» **Exercise aim**: Copy every record verbatim but exclude the pictures.

[Collected data]
______________________________

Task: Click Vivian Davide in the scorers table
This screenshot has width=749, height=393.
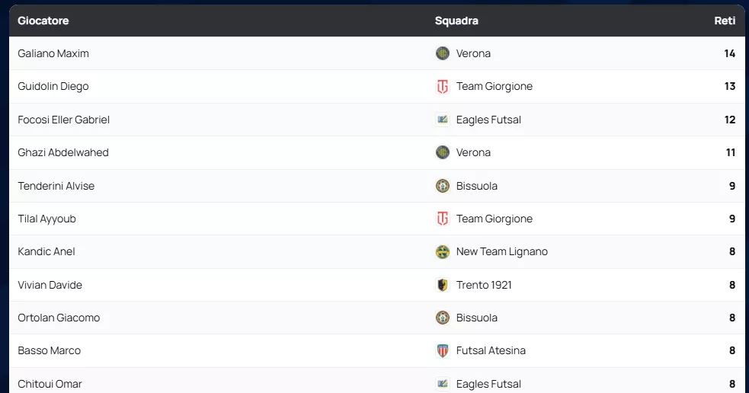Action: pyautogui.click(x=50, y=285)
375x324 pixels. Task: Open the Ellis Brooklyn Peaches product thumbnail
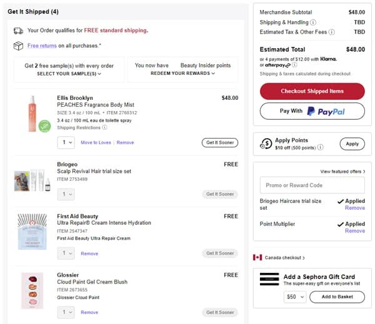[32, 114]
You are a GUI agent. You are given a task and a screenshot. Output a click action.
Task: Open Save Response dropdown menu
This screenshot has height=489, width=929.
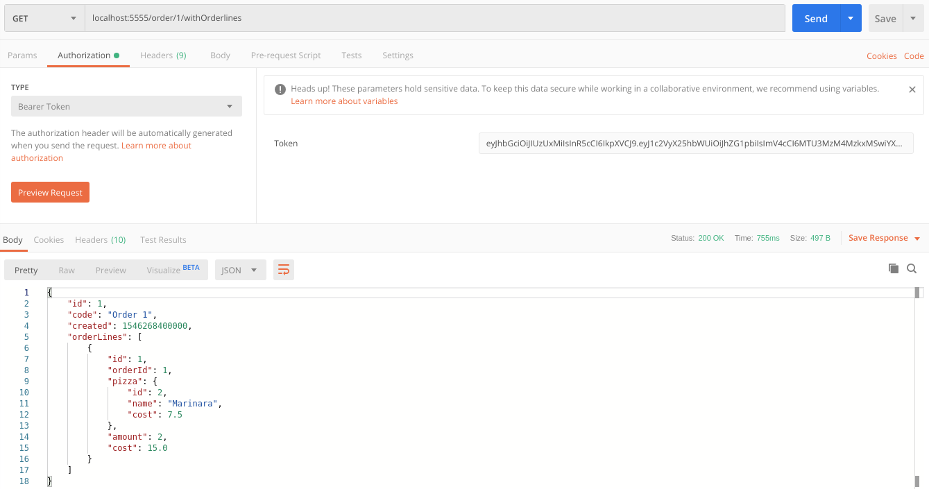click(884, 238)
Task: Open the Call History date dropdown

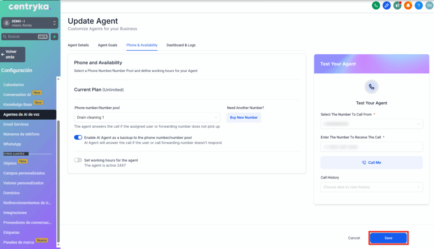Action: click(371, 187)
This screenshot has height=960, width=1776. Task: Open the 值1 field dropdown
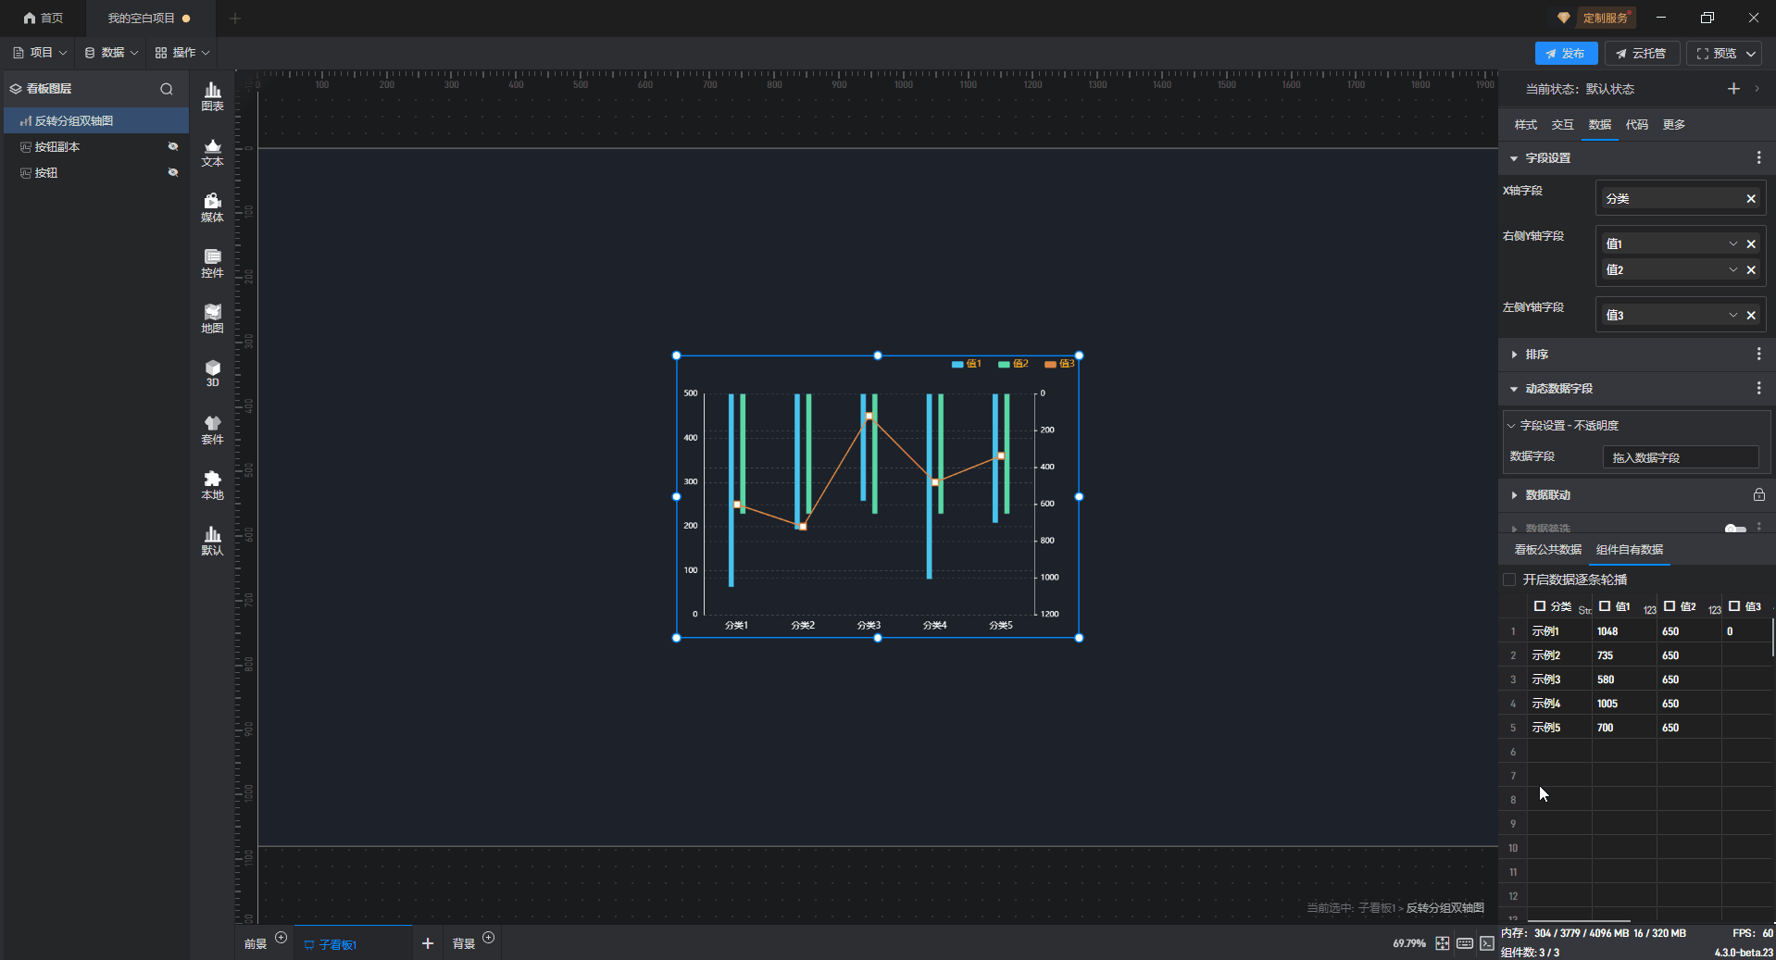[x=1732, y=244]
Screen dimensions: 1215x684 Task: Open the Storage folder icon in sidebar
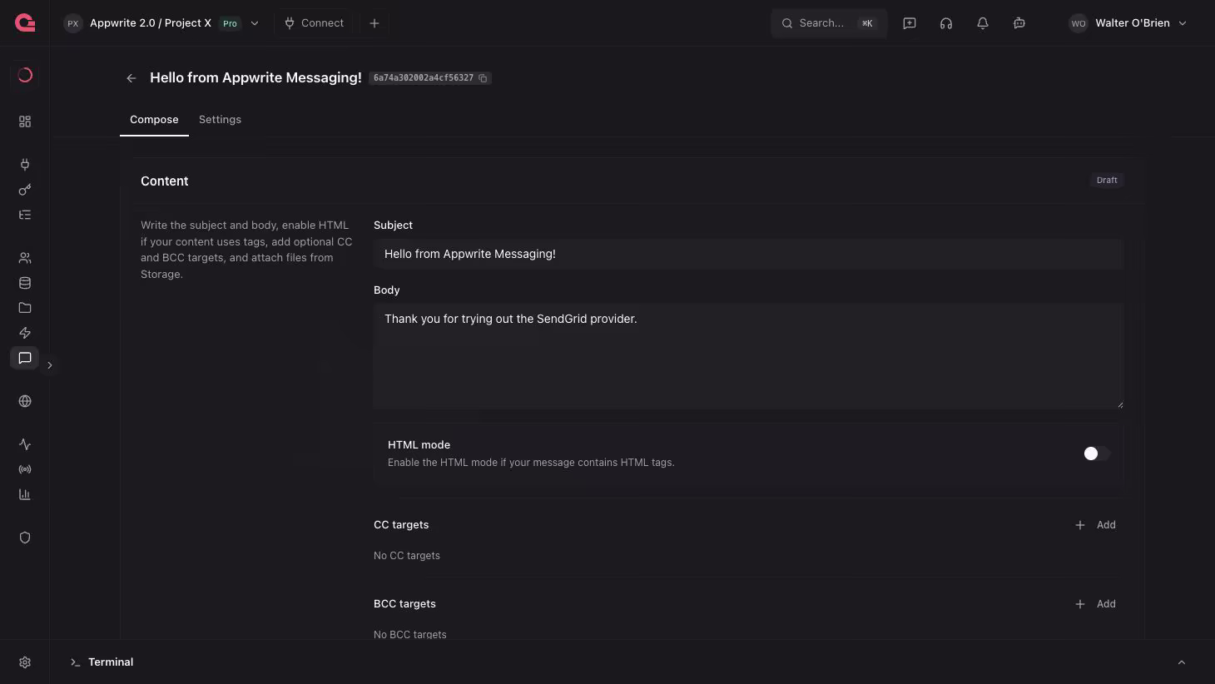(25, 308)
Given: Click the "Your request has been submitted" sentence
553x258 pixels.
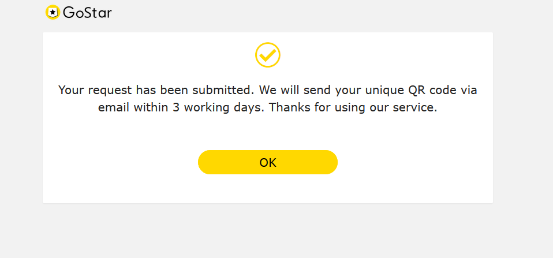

______________________________

» **Task output**:
Task: Click Vivian Davide in the scorers table
This screenshot has width=749, height=393.
Action: pyautogui.click(x=50, y=285)
375x324 pixels. Task: Open the Ellis Brooklyn Peaches product thumbnail
[32, 114]
You are a GUI agent. You are given a task and a screenshot. Output a click action.
Task: Open Save Response dropdown menu
This screenshot has height=489, width=929.
click(884, 238)
Task: Open the Call History date dropdown

Action: click(371, 187)
This screenshot has height=960, width=1776. Task: Open the 值1 field dropdown
[x=1732, y=244]
Screen dimensions: 1215x684 Task: Open the Storage folder icon in sidebar
(25, 308)
Given: Click the "Your request has been submitted" sentence
553x258 pixels.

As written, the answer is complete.